Siempre he creído que la economía nos importa mucho más de lo que piensan los mercados, los analistas y los expertos. Tal vez, las evaluaciones de corredurías y firmas calificadoras no están dirigidas a la gente que hoy llegó con el marchante del barrio por los alimentos de la semana; sin embargo, las decisiones financieras nos alcanzan a todos, y eso da una sensibilidad particular a quienes miden sus gastos y cuidan sus ingresos para llegar a final de mes, que somos la mayoría.

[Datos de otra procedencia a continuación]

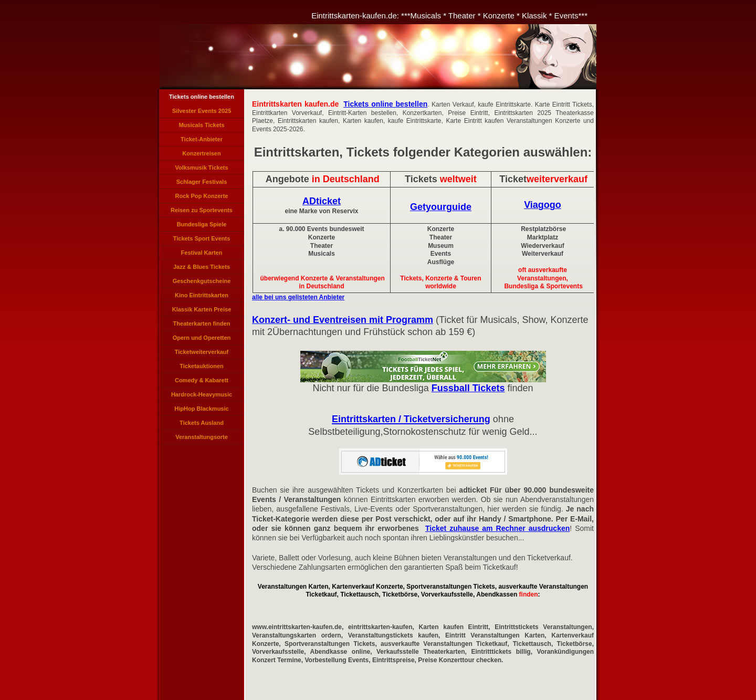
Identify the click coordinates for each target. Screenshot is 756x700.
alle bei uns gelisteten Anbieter (298, 297)
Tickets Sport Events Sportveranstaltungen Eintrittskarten (202, 241)
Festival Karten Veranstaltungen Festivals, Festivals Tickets (202, 255)
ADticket (321, 201)
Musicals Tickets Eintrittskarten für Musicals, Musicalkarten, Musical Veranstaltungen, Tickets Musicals (201, 127)
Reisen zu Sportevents (202, 210)
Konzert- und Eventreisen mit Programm (342, 320)
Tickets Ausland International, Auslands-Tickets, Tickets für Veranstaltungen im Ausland (202, 425)
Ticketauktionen (202, 366)
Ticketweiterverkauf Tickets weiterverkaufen (202, 354)
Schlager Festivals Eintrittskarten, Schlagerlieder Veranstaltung (202, 184)
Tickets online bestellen (202, 97)
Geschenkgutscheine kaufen (202, 283)
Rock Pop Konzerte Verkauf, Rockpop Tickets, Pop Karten (202, 198)
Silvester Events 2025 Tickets (202, 113)
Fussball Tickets (468, 388)
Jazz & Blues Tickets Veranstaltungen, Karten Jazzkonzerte (202, 269)
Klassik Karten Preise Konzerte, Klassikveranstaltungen (202, 311)
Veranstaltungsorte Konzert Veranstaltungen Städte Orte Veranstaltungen (202, 439)
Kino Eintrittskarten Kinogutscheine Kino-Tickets (202, 297)
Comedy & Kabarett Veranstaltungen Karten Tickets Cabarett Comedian (201, 382)
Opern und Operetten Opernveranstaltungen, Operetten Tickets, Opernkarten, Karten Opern (202, 340)
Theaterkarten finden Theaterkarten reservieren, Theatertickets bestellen (201, 326)
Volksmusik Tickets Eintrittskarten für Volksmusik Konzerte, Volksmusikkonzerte (202, 170)
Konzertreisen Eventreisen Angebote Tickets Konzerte (202, 155)
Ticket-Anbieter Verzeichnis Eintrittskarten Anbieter (202, 141)
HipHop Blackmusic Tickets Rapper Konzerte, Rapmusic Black (202, 411)
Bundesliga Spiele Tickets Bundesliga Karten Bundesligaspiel (202, 226)
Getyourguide (440, 207)
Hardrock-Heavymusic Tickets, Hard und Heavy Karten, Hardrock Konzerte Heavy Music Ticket (202, 396)
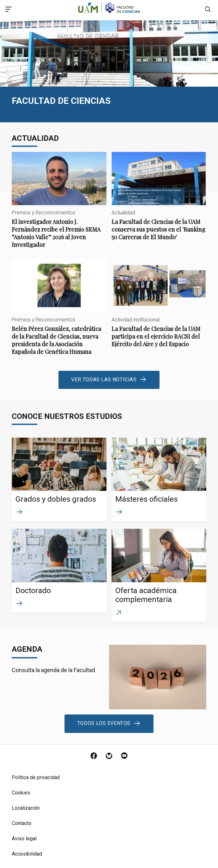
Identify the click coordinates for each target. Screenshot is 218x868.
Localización (26, 808)
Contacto (22, 823)
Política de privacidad (36, 777)
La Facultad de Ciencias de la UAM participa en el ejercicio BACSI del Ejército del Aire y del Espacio (159, 308)
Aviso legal (24, 839)
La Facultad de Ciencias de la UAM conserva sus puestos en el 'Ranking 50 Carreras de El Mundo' (159, 202)
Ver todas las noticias (104, 379)
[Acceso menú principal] (8, 10)
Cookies (21, 793)
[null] (208, 10)
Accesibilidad (27, 854)
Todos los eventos (104, 723)
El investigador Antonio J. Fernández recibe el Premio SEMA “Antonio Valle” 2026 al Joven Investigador (59, 205)
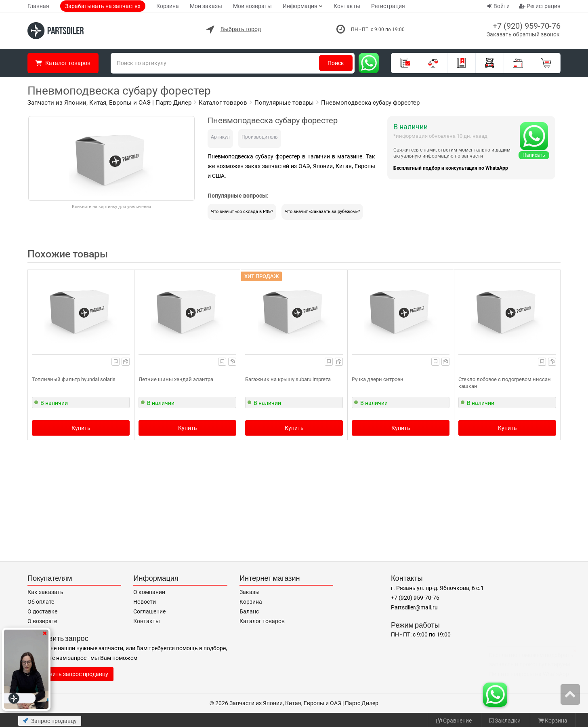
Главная (38, 6)
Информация (300, 6)
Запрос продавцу (50, 721)
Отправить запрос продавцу (70, 674)
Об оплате (41, 602)
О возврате (42, 621)
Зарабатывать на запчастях (103, 6)
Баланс (249, 611)
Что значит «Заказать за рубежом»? (322, 211)
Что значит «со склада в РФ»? (242, 211)
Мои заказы (206, 6)
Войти (498, 6)
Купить (81, 428)
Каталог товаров (262, 621)
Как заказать (45, 592)
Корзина (168, 6)
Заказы (250, 592)
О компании (149, 592)
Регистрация (388, 6)
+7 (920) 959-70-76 (527, 26)
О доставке (42, 611)
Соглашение (149, 611)
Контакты (347, 6)
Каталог (63, 63)
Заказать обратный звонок (523, 34)
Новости (145, 602)
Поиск (336, 63)
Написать (534, 155)
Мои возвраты (252, 6)
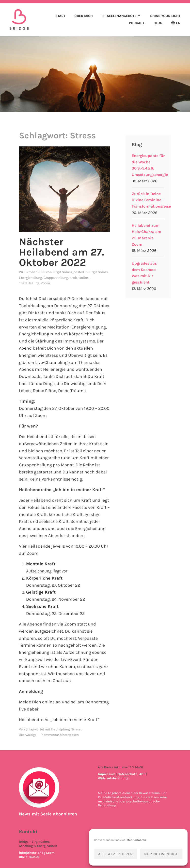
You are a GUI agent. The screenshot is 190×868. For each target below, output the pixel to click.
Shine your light (165, 16)
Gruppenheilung (56, 278)
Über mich (83, 16)
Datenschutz (127, 774)
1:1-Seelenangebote (119, 16)
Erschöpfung (60, 729)
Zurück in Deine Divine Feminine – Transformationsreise (151, 200)
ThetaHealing (29, 283)
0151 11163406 (29, 857)
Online (84, 278)
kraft (73, 278)
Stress (76, 729)
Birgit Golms (62, 272)
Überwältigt (27, 735)
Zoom (45, 283)
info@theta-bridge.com (36, 852)
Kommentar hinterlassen (60, 735)
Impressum (106, 774)
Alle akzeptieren (115, 854)
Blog (158, 23)
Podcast (136, 23)
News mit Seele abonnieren (48, 814)
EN (178, 23)
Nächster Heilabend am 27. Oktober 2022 (61, 252)
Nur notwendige (161, 854)
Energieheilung (30, 278)
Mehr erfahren (136, 840)
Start (60, 16)
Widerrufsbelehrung (113, 778)
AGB (142, 774)
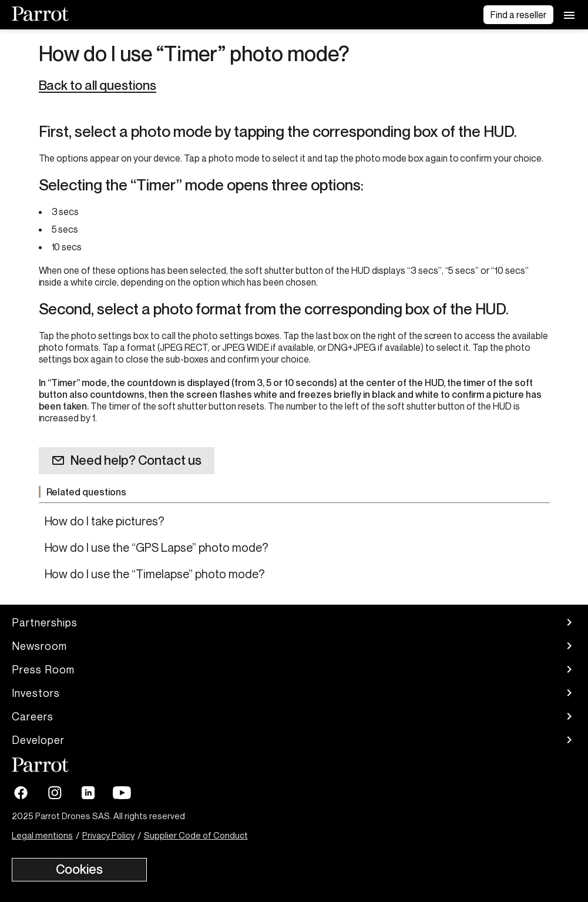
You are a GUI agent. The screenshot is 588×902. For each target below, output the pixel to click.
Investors (294, 693)
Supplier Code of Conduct (196, 835)
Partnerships (294, 622)
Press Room (294, 669)
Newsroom (294, 646)
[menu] (569, 15)
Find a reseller (518, 15)
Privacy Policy (108, 835)
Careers (294, 716)
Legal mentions (42, 835)
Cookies (79, 869)
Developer (294, 740)
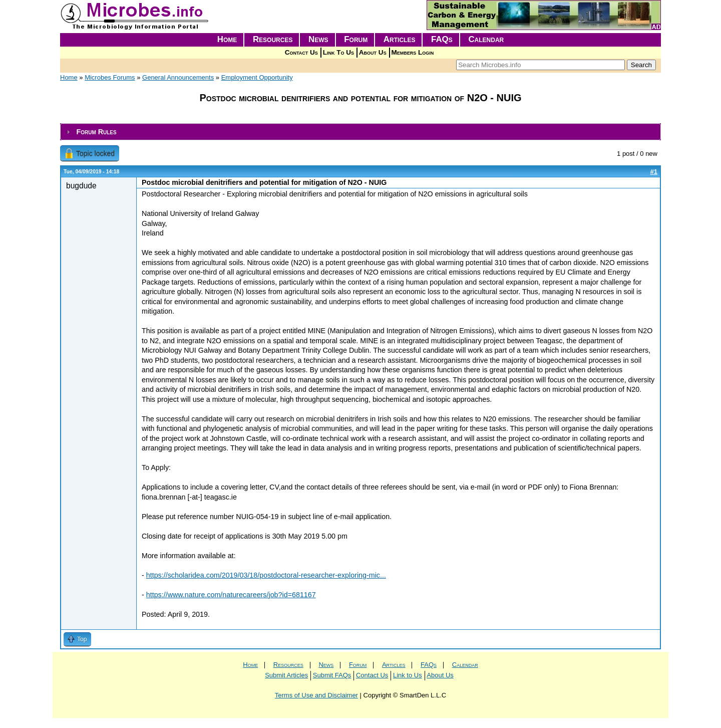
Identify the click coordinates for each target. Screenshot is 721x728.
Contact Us (301, 52)
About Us (373, 52)
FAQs (442, 39)
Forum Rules (96, 132)
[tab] (360, 132)
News (318, 39)
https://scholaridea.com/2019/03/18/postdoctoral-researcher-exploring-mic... (266, 575)
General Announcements (178, 77)
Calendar (486, 39)
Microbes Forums (110, 77)
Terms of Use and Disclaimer (316, 695)
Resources (273, 39)
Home (227, 39)
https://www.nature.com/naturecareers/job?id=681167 (231, 595)
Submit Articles (286, 675)
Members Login (413, 52)
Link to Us (408, 675)
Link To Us (338, 52)
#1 (654, 171)
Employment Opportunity (257, 77)
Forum (355, 39)
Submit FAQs (332, 675)
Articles (400, 39)
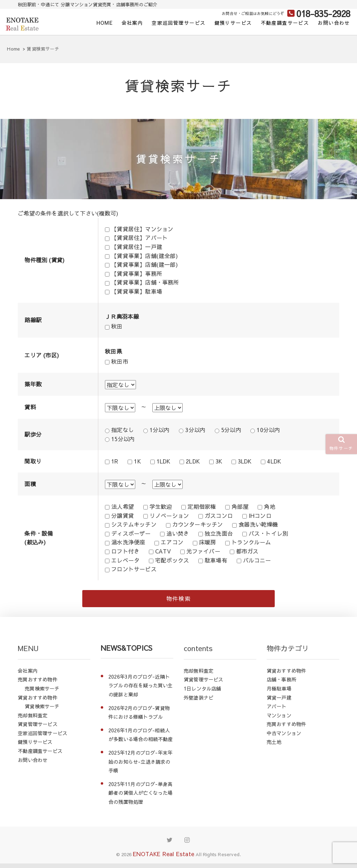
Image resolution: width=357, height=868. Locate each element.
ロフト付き (125, 551)
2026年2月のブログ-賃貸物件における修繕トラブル (139, 717)
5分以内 (231, 430)
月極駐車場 (279, 693)
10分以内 (268, 430)
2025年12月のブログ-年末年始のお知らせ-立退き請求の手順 (140, 766)
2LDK (193, 461)
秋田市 (120, 361)
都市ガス (247, 551)
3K (219, 461)
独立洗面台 (219, 533)
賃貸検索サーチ (42, 711)
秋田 (117, 326)
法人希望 (122, 506)
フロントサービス (134, 569)
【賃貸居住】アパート (139, 237)
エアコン (172, 542)
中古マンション (284, 738)
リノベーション (169, 515)
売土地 (274, 746)
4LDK (274, 461)
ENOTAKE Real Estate (164, 858)
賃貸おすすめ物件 (38, 702)
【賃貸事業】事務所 (137, 273)
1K (137, 461)
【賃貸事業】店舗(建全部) (144, 256)
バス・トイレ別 (268, 533)
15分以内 (123, 439)
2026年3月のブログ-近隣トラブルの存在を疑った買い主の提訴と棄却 (140, 690)
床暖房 (207, 542)
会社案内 (132, 23)
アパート (276, 711)
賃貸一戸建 (279, 702)
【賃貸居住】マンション (142, 229)
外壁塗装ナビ (198, 702)
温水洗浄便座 (128, 542)
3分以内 (195, 430)
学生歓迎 (161, 506)
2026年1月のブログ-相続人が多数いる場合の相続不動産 (140, 739)
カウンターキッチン (198, 524)
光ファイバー (203, 551)
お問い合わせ (334, 23)
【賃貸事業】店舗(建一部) (144, 264)
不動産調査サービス (285, 23)
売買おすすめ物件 (38, 684)
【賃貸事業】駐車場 (137, 291)
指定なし (122, 430)
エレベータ (125, 560)
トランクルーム (251, 542)
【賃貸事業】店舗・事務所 (145, 282)
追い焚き (177, 533)
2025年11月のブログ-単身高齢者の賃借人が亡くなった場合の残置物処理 (140, 797)
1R (115, 461)
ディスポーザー (131, 533)
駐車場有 (216, 560)
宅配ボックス (172, 560)
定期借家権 (202, 506)
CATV (163, 551)
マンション (279, 719)
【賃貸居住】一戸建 (137, 247)
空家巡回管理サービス (178, 23)
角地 (269, 506)
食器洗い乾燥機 (258, 524)
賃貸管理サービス (38, 729)
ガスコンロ (219, 515)
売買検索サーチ (42, 693)
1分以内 (160, 430)
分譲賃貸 (122, 515)
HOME (105, 23)
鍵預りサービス (233, 23)
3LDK (245, 461)
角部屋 (240, 506)
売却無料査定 (32, 719)
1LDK (164, 461)
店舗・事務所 (281, 684)
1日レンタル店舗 (203, 693)
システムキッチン (134, 524)
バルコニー (257, 560)
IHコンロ (260, 515)
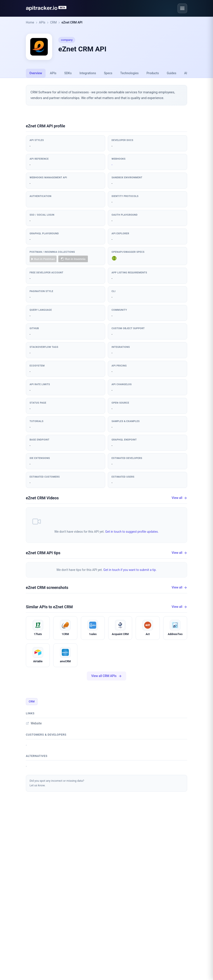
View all (179, 498)
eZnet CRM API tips (43, 553)
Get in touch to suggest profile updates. (132, 531)
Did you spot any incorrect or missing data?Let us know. (57, 783)
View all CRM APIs (106, 676)
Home (30, 22)
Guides (171, 73)
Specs (108, 73)
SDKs (68, 73)
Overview (36, 73)
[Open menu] (182, 8)
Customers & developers (46, 735)
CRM (53, 22)
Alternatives (36, 756)
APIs (42, 22)
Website (34, 723)
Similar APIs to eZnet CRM (49, 607)
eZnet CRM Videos (42, 498)
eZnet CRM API (72, 22)
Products (153, 73)
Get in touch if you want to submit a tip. (130, 570)
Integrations (88, 73)
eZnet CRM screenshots (47, 587)
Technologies (129, 73)
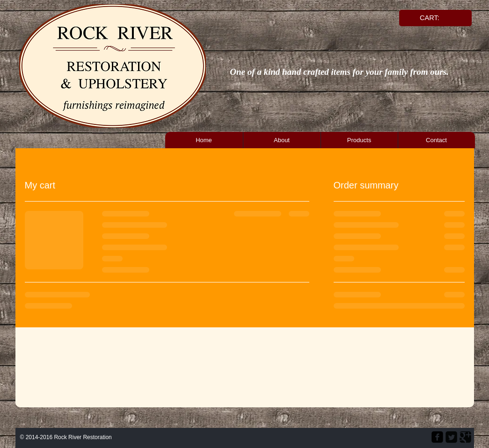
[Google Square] (465, 437)
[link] (434, 18)
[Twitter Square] (451, 437)
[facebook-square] (437, 437)
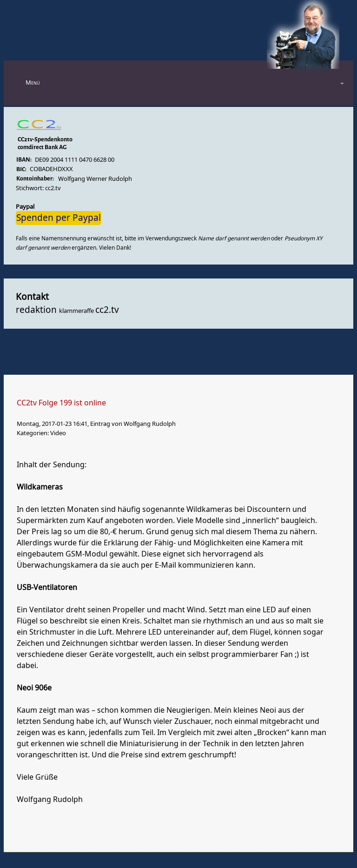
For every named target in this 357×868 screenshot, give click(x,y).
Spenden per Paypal (59, 218)
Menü (33, 82)
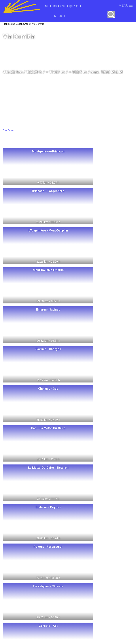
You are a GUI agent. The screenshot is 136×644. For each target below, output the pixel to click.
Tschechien (45, 612)
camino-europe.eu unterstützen (101, 586)
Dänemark (22, 599)
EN (54, 16)
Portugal (22, 612)
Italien (13, 606)
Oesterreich (46, 599)
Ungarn (56, 579)
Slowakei (23, 619)
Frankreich (33, 606)
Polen (38, 579)
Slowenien (45, 619)
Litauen (46, 586)
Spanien (55, 606)
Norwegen (25, 586)
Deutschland (23, 592)
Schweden (48, 592)
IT (65, 16)
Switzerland (17, 579)
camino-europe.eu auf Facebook (101, 598)
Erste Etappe (8, 130)
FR (60, 16)
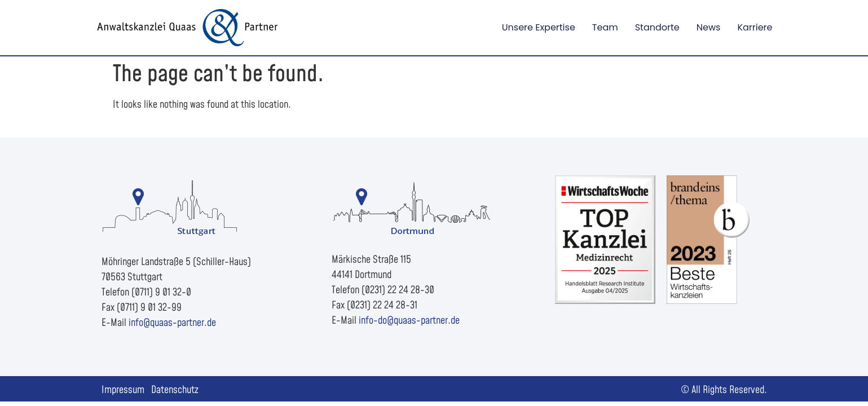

Esta semana de turbulencias económicas tiene varias explicaciones, la mayor parte de ellas relacionadas con los excesos de mercados que buscan y, tristemente, encuentran, vías para jugar al casino con millones a costa de un riesgo que no parece bien calculado. Basta una simple decisión soberana, o dos, y el contagio de nerviosismo se extiende de polo a polo del planeta.
En esta ocasión fue la sorpresiva alza de tasa de interés por parte del Banco Central de Japón, que agarró desprevenidos a muchos inversionistas que habían empleado un curioso mecanismo de especulación que pocas veces sale bien. Contrataban préstamos en millones de yenes (baratos desde hace años) y los invertían en mercados con tasas más atractivas como el mexicano. Varias de esas “posiciones” como se les denomina en el argot financiero eran de corto y mediano plazo para aumentar las utilidades, por lo que el incremento japonés recortó las ganancias y amplió unas pérdidas que nadie había pronosticado.
El segundo factor fue el indicador de empleo de los Estados Unidos, que bajó, y se sumó a la preocupación (siento que exagerada todavía) de que nuestro vecino podría entrar en una recesión. Que estén en medio de un proceso electoral que capta la atención del mundo solo incrementar el temor de quienes mueven dinero de un país a otro, como el resto lo cambia de bolsa del pantalón.
En el fondo lo que surge, de nuevo, son rasgos de codicia y de utilidades a toda costa. Ninguno de los dos es bueno para las sociedades del planeta y evade el enfoque que debemos tener al principal problema global: la desigualdad.
Nadie, en ninguna nación estable, está en contra de que existan más emprendedores o mejoren sus números los principales empresarios. En lo que las mayorías no están de acuerdo es en la concentración del ingreso y en la falta de competencia que termina limitando la prosperidad de los consumidores.
Como ciudadanos debemos tomar consciencia de que somos parte de este proceso y que contamos con una fuerza colectiva que puede influir en las decisiones económicas. Para quien busca mejorar sus condiciones de vida, todas las mañanas comienzan temprano. Si todos empujamos hacia la misma dirección, podremos abrir mercados cerrados, limitar la ruleta de casino bursátil y consolidar un modelo de equidad que privilegie el benefició general, por encima del de unos cuantos. Más que temor, la economía debe comenzar a voltear hacia la gente para darse cuenta que el factor humano es el más importante.